» **PROBLEM TO WORK ON**: Return the records from the first line through the line containing "This screenshot has height=314, width=523.", and leave out the pictures.

Stored records
____________________

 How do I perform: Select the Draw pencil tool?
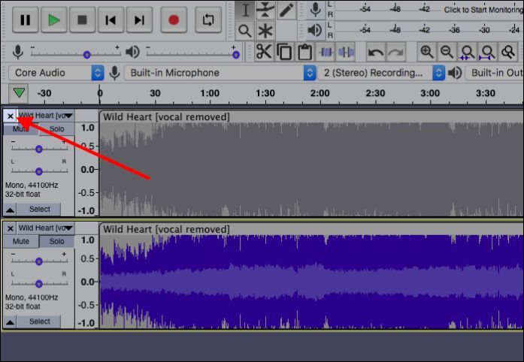pos(286,10)
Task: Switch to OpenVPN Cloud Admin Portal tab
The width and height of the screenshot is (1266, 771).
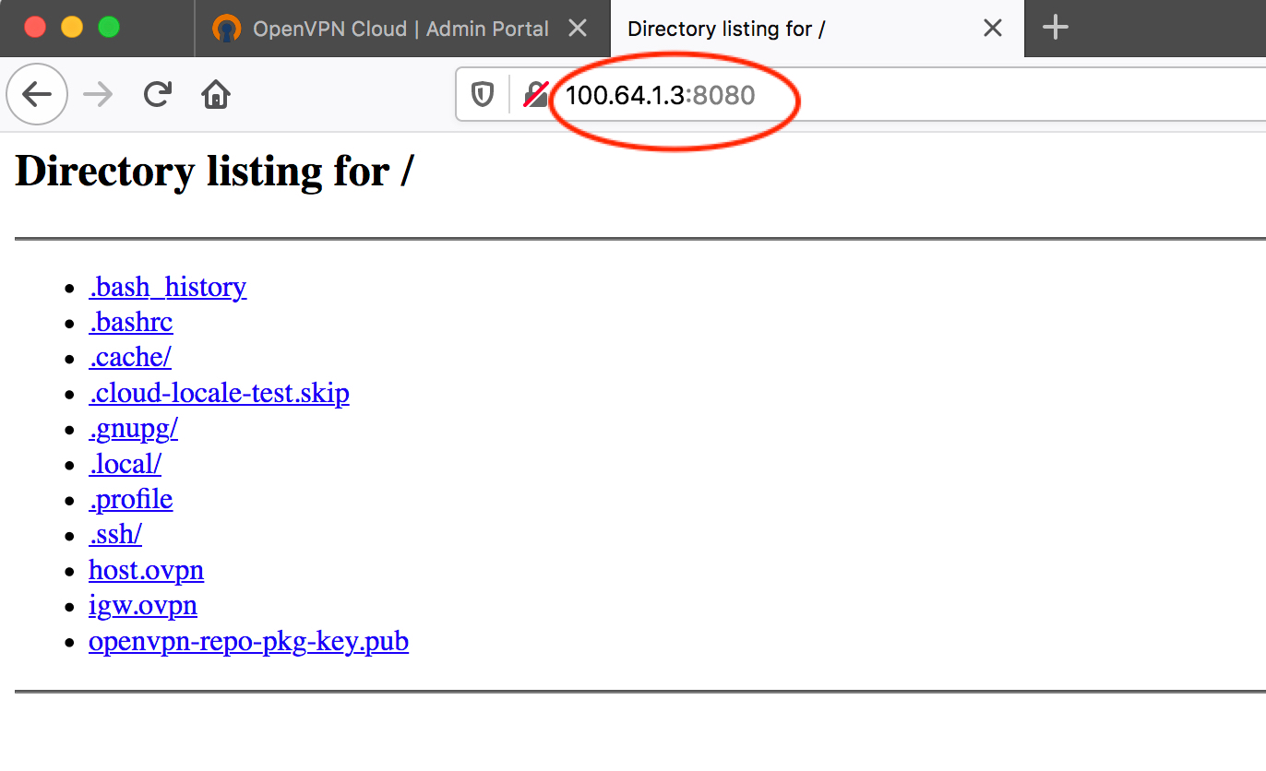Action: (388, 29)

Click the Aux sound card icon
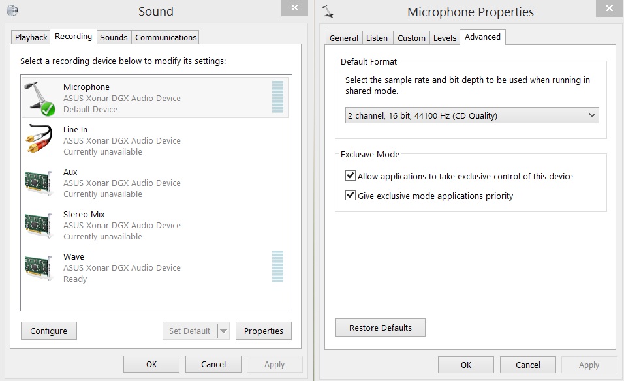coord(39,183)
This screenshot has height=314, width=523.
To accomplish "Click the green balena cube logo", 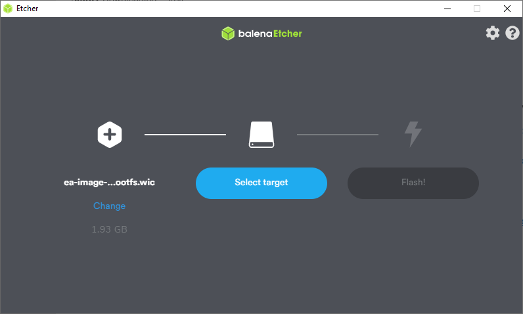I will 228,34.
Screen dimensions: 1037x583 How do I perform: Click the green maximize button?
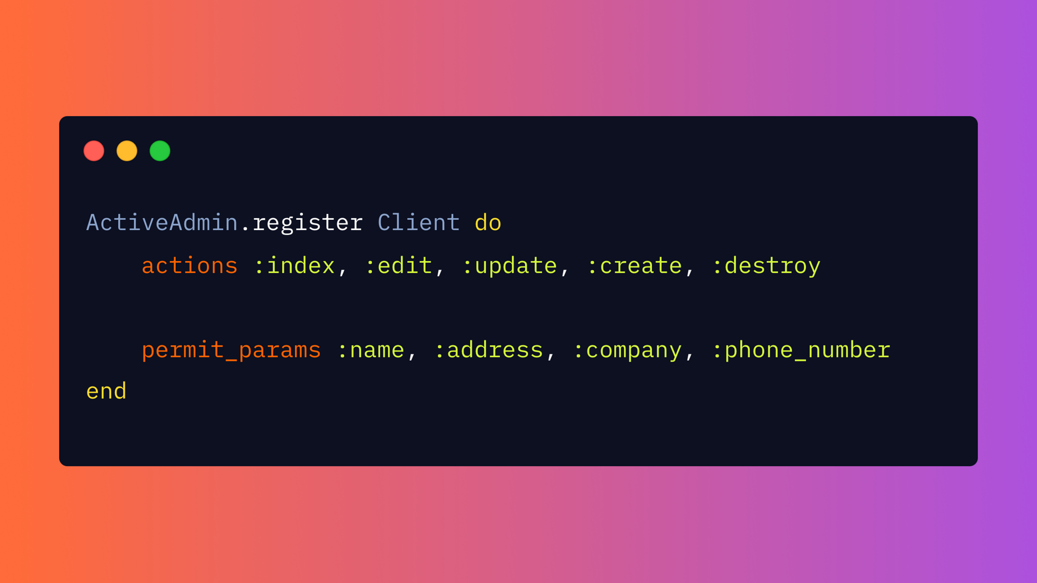tap(160, 151)
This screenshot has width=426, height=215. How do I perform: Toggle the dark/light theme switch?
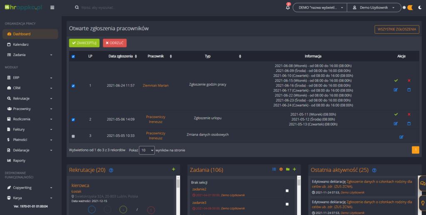(410, 7)
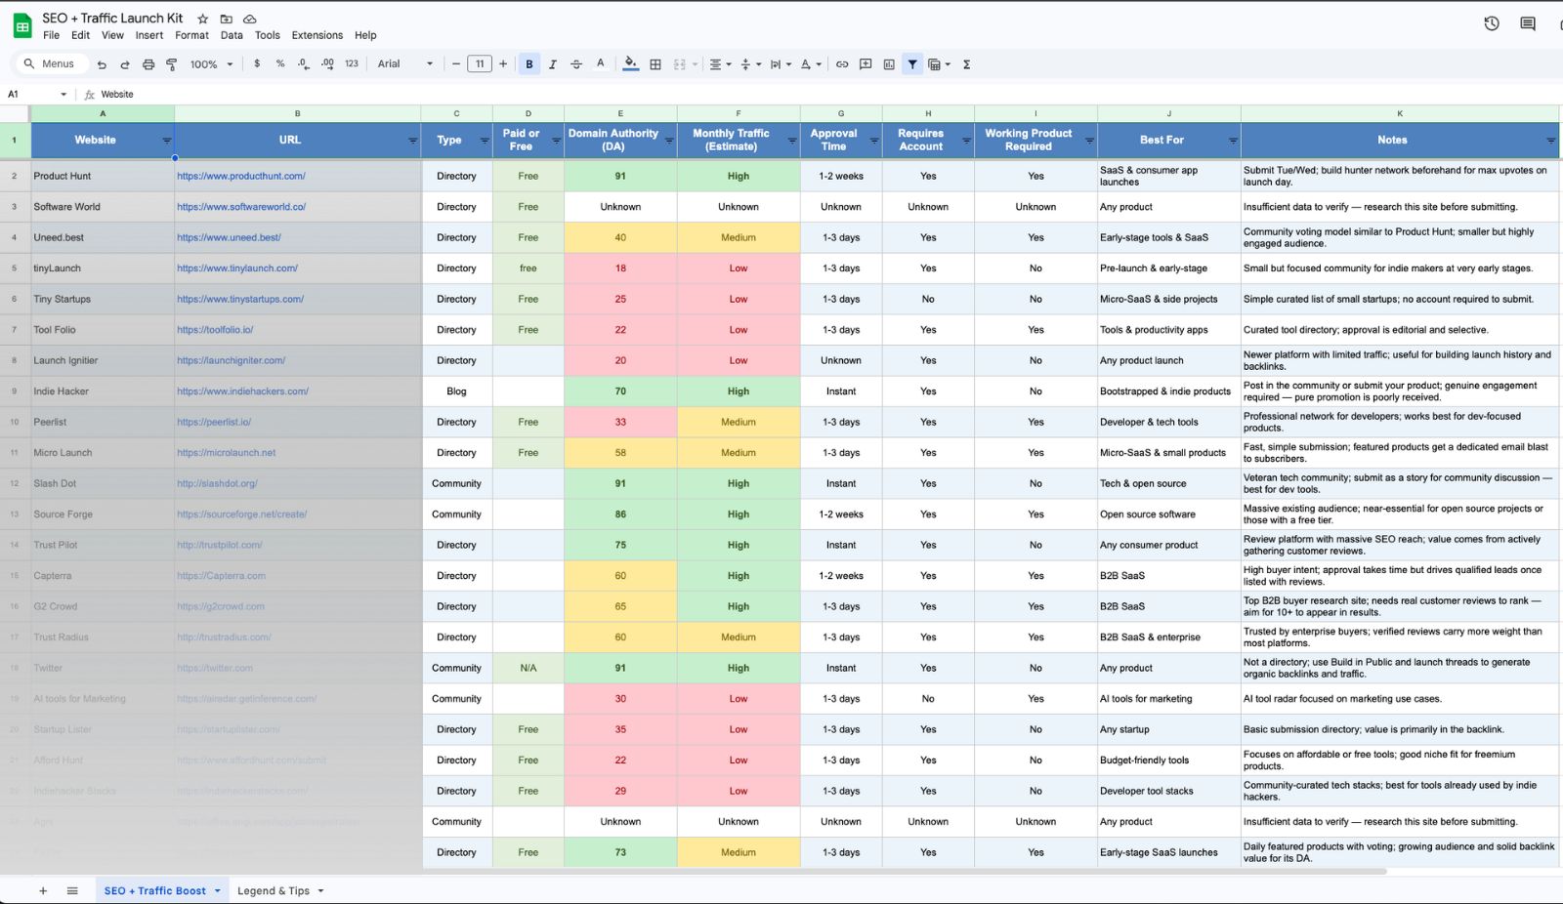This screenshot has height=904, width=1563.
Task: Toggle bold formatting button
Action: [x=529, y=64]
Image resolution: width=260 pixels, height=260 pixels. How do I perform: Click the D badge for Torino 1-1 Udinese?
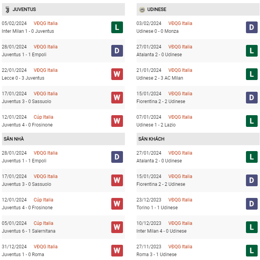tap(252, 204)
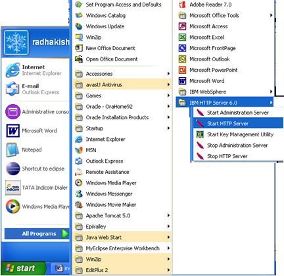Click the All Programs button

(x=37, y=234)
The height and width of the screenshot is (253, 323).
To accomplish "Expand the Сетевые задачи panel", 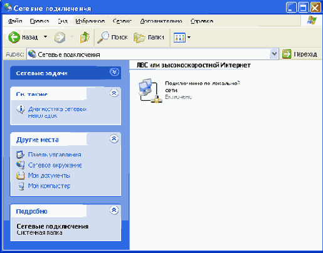I will tap(114, 72).
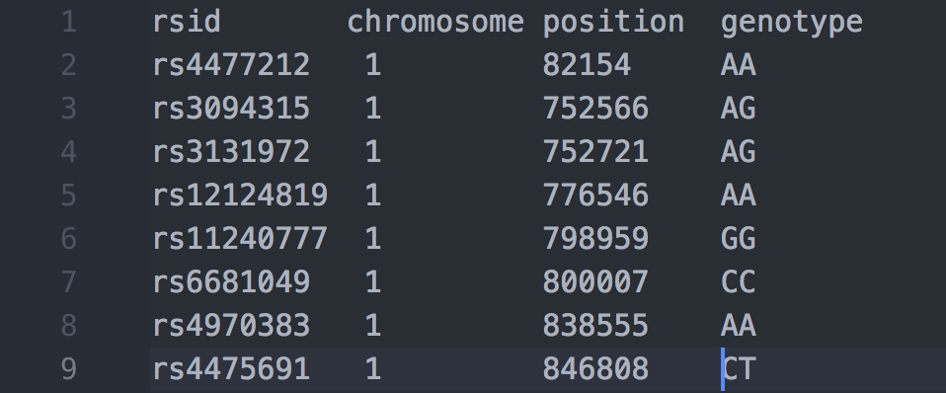The width and height of the screenshot is (946, 393).
Task: Click line number 1 in the gutter
Action: 69,23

____________________

» **SOLUTION FOR THIS PROBLEM**:
 How do I perform: Select the Draw pencil tool?
pos(286,10)
Task: Switch to OpenVPN Cloud Admin Portal tab
The width and height of the screenshot is (1266, 771).
Action: (388, 29)

Click the Aux sound card icon
coord(39,183)
This screenshot has height=314, width=523.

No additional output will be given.